● Document excerpt
------------------------

There is actually a genre called erasure poetry, says Wikipedia, is a form of found poetry created by erasing words from an existing text in prose or verse and framing the result on the page as a poem. The results can be allowed to stand in situ or they can be arranged into lines and/or stanzas.

Among its examples it includes Jen Bervin's Shakespeare sonnets, Nets -
Doris Cross's dictionary columns (1956) were among the first examples. 'Doris Cross starts her work with columns from a 1913 Webster's dictionary. She then adds and subtracts elements using pencil and white paint, simultaneously creating and excavating meaning from the once-neutral pages of words and definitions. "Found words then comprise the statement" Cross writes in her opening statement, "words as objects, textures, movements, spaces, sounds; words supporting words, even as a column is built of mortar and stones." '
Other examples are Janet Holmes' The    ms of m y kin (poems of Emily Dickinson)-

But the practice of erasure was most famously realised by the British artist Tom Phillips in his book A Humument and later, by the American poet Ronald Johnson, who erased Milton's Paradise Lost into a book called Radi os.

------------------------

● Entries taken from a collection
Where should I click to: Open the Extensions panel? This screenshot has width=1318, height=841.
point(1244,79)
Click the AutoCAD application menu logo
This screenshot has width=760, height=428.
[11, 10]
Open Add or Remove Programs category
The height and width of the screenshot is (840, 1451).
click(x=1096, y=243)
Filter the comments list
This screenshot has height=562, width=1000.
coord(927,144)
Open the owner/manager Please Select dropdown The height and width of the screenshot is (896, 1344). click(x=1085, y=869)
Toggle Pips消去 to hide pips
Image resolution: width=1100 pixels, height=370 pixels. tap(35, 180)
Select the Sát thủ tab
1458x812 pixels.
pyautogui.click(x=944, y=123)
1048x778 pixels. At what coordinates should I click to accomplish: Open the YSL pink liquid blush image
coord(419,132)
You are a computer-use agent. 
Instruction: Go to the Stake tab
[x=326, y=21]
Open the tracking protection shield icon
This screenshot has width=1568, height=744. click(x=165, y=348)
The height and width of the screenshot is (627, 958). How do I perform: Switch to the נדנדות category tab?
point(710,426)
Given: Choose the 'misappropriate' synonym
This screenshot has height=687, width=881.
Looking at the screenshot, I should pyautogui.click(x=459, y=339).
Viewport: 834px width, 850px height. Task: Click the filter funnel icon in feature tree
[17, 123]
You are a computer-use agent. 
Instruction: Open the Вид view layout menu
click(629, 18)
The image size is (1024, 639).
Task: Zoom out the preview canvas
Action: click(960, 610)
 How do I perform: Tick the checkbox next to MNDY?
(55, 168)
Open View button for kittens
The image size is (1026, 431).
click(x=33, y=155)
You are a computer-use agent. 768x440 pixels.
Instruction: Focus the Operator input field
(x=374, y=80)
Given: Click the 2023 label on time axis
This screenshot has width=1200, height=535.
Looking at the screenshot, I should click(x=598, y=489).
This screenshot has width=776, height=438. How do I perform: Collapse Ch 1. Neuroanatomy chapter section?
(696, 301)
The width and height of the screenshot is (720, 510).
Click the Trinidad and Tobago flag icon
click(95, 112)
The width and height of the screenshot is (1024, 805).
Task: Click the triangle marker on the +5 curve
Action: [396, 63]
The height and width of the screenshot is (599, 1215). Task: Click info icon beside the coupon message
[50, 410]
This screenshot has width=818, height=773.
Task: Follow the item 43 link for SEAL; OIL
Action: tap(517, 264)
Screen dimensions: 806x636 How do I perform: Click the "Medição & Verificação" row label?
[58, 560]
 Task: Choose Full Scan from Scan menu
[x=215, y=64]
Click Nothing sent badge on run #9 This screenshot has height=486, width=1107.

------------------------

● Challenge 1
In the erasure poetry excerpt, reproduce the stretch from "There is actually" through "lines and/or stanzas.".
● Challenge 2
Answer these from the erasure poetry excerpt:
(a) What source did Doris Cross start her work with?
(b) Which artist made A Humument?
(c) What text did Ronald Johnson erase to make Radi os?

● Exercise output 1
There is actually a genre called erasure poetry, says Wikipedia, is a form of found poetry created by erasing words from an existing text in prose or verse and framing the result on the page as a poem. The results can be allowed to stand in situ or they can be arranged into lines and/or stanzas.

● Exercise output 2
(a) Columns from a 1913 Webster's dictionary
(b) Tom Phillips
(c) Milton's Paradise Lost